オーストリアで10日、極右政党「自由党」のキックル党首と中道右派政党「国民党」のストッカー党首代行の間で連立交渉が始まった。
自由党は昨年9月29日の国民議会選挙で同党としては初めて第1党に躍進。一方、国民党は第2党に後退した。紆余曲折があったが、ファン・デア・ベレン大統領が第1党の自由党のキックル党首に連立政権の交渉を要請したばかりだ。このコラム欄でこれまでの経緯は報告済みだ。
キックル党首の自由党主導の連立政権の発足が現実味を帯びてきた。ドイツでは来月23日、ショルツ連立政権の崩壊を受け、早期連邦議会選挙が行われるが、隣国オーストリアで極右党主導の政権が誕生する可能性が高まったというニュースが伝わると、極右政党「ドイツのための選択肢」(AfD)の躍進を恐れる他の政党の間で強い反発と懸念の声が出てきている。
ドイツだけではない。欧州各国でオーストリアの自由党主導政権の誕生に警戒の声が高まってきている。10日はウィーン市中央の英雄広場で自由党主導政権の発足に反対するデモ集会が開かれた。
ところで、欧州のメディアではここにきて自由党党首のキックル党首(56)のプロフイールに強い関心が寄せられている。
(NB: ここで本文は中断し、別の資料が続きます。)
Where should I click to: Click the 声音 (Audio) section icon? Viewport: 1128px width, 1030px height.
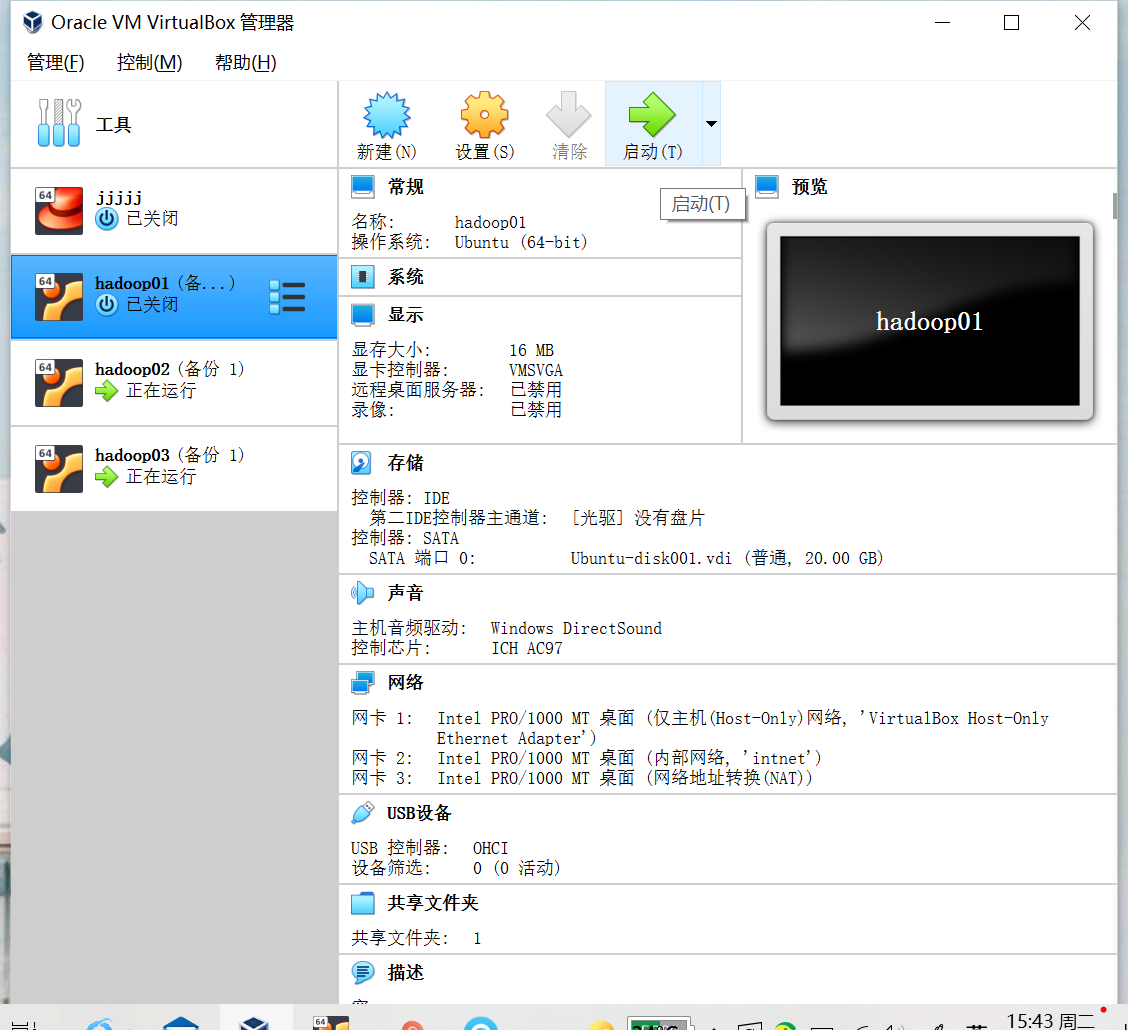click(x=363, y=592)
例えば、ドイツ民間放送ニュース専門局の著名なコラムニスト、ヴォルフラム・ヴァイマー記者は人物評欄でキックル党首を紹介している。
そのような中で、オーストリア民間放送OE24は10日、ヘルベルト・キックル党首(Herbert Kickl)の名前はオーストリアの名前ではなく、スロベニアから由来したもので、その意味は「女性のスカート」という内容の記事を掲載した。
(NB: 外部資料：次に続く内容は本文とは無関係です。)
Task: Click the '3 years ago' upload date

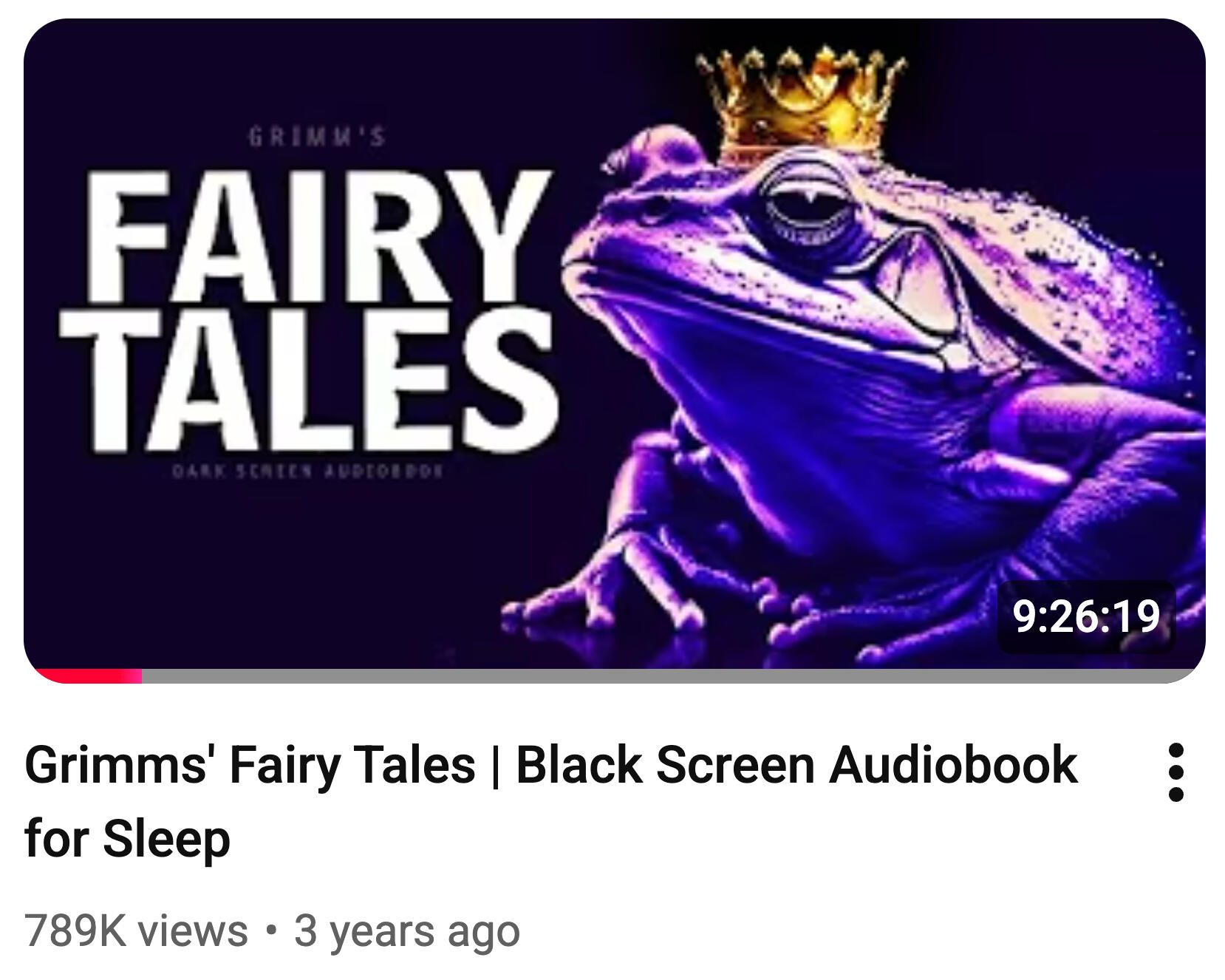Action: [x=407, y=930]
ニュース源はドイツのライプツィヒの「名前研究センター」の名義学者ユルゲン・ウドルフ名誉教授だ。同教授によると、キックル党首の名前は出生地であるケルンテン州のフィラッハ(Villach)にその由来がある。キックルというの名前はケルンテン州で比較的多く見られるという。「同州にはスロベニア由来の名前が少なからず存在する。この名前もそうだ、疑いようがない」と主張している。